Recorded data:

○ ○ ○ ○ ○ ○ ○

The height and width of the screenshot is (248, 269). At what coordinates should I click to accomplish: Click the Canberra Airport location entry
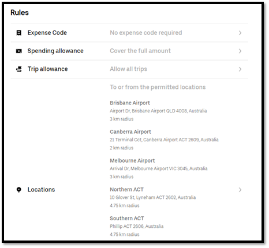click(x=164, y=140)
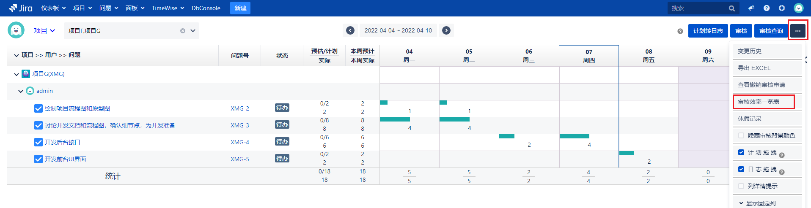Screen dimensions: 811x208
Task: Collapse the admin user row
Action: coord(21,91)
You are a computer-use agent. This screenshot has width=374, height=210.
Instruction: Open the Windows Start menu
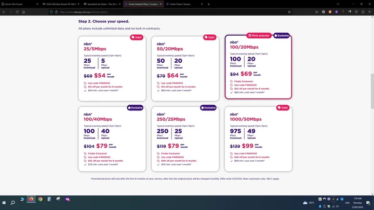pos(5,199)
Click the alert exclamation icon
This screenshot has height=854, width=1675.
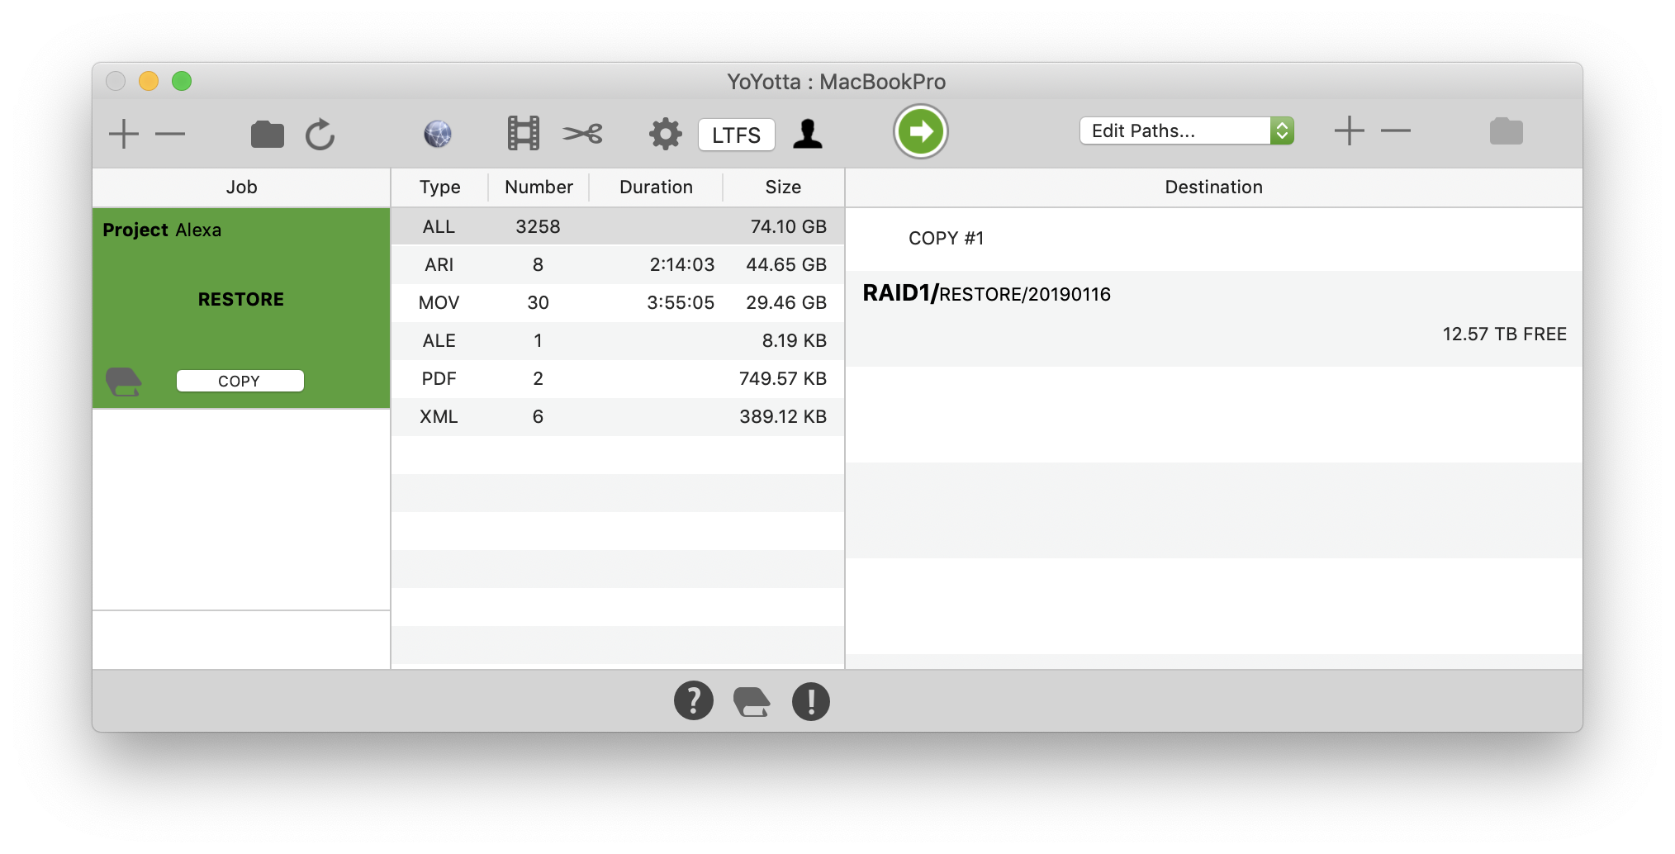coord(810,701)
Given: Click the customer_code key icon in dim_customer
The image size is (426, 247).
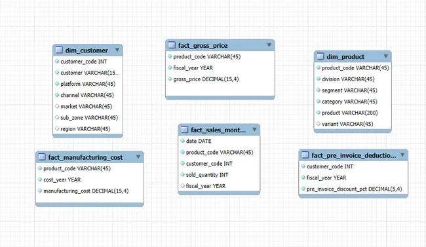Looking at the screenshot, I should coord(57,62).
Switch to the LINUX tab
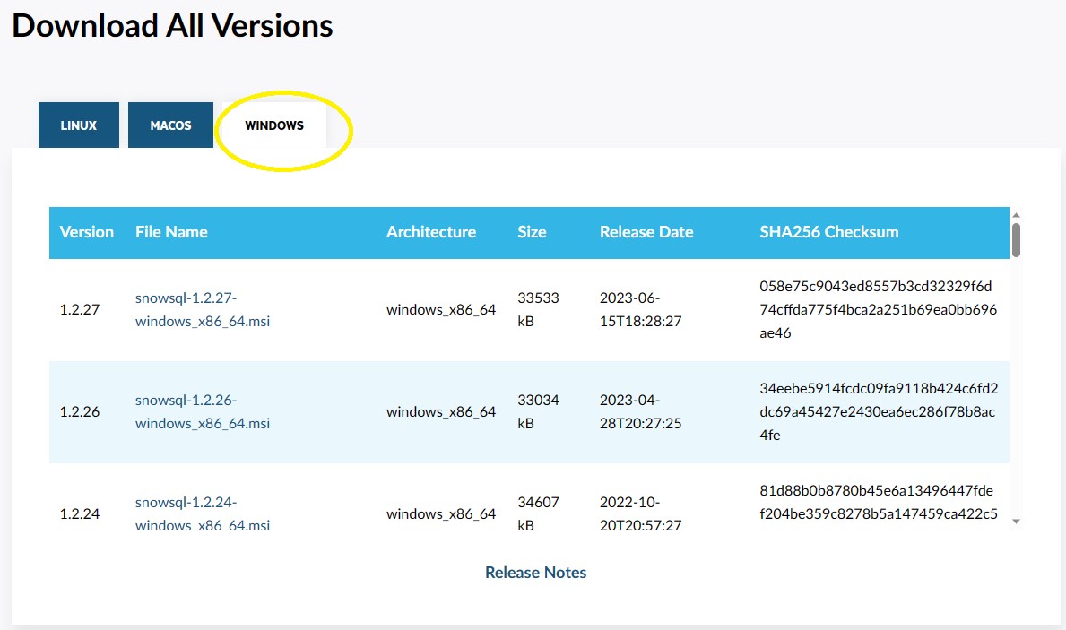This screenshot has height=630, width=1066. tap(78, 125)
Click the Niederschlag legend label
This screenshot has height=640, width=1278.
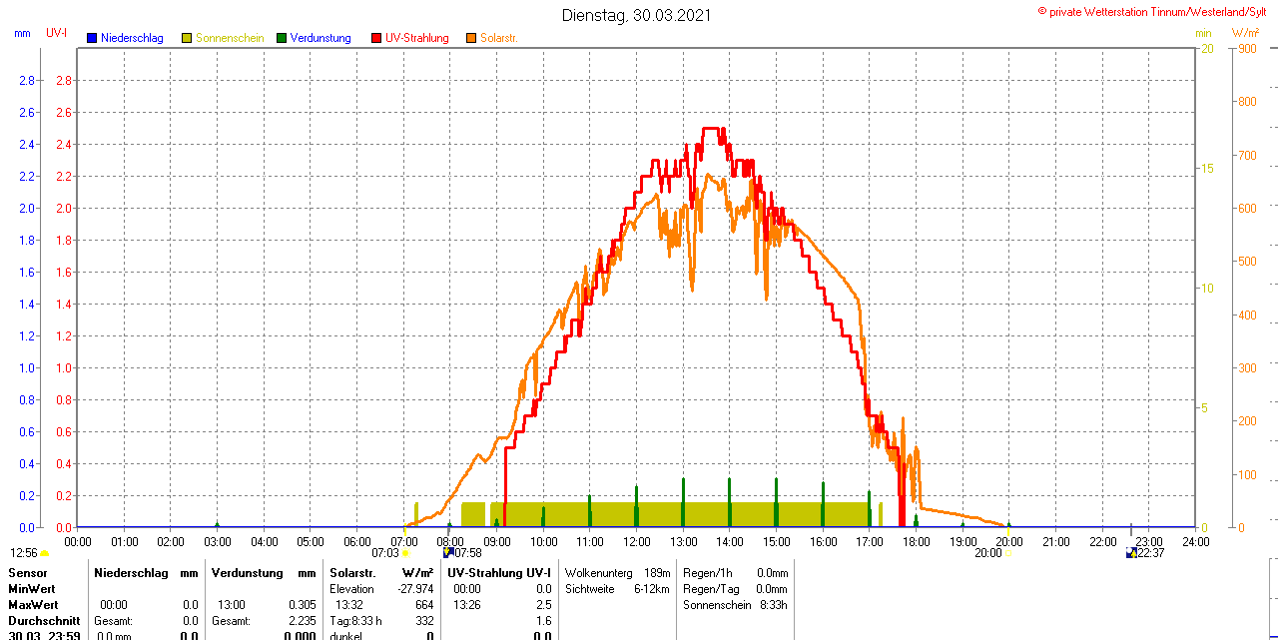pyautogui.click(x=132, y=38)
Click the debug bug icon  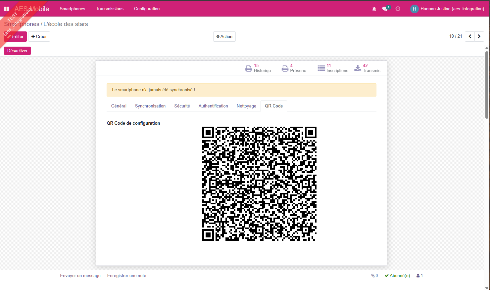click(x=374, y=9)
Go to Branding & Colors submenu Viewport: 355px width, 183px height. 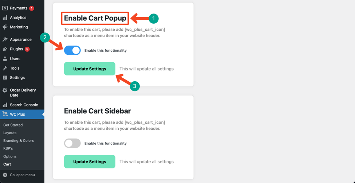coord(19,141)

○ ○ ○ ○ ○ ○ ○

What you will do: Copy nothing but the lines from the top of the material through the line holding "Given: Click the", exactly as written; omit pictures.

Answer box:
The height and width of the screenshot is (248, 269). At what coordinates should I click to accomplish: Click the Canberra Airport location entry
click(x=164, y=140)
Screen dimensions: 811x208
Task: Collapse the admin user row
Action: coord(21,91)
You are a computer-use agent. This screenshot has width=374, height=210.
Instruction: Open the Windows Start menu
pos(5,199)
Click the alert exclamation icon
This screenshot has height=854, width=1675.
coord(810,701)
Given: Click the customer_code key icon in dim_customer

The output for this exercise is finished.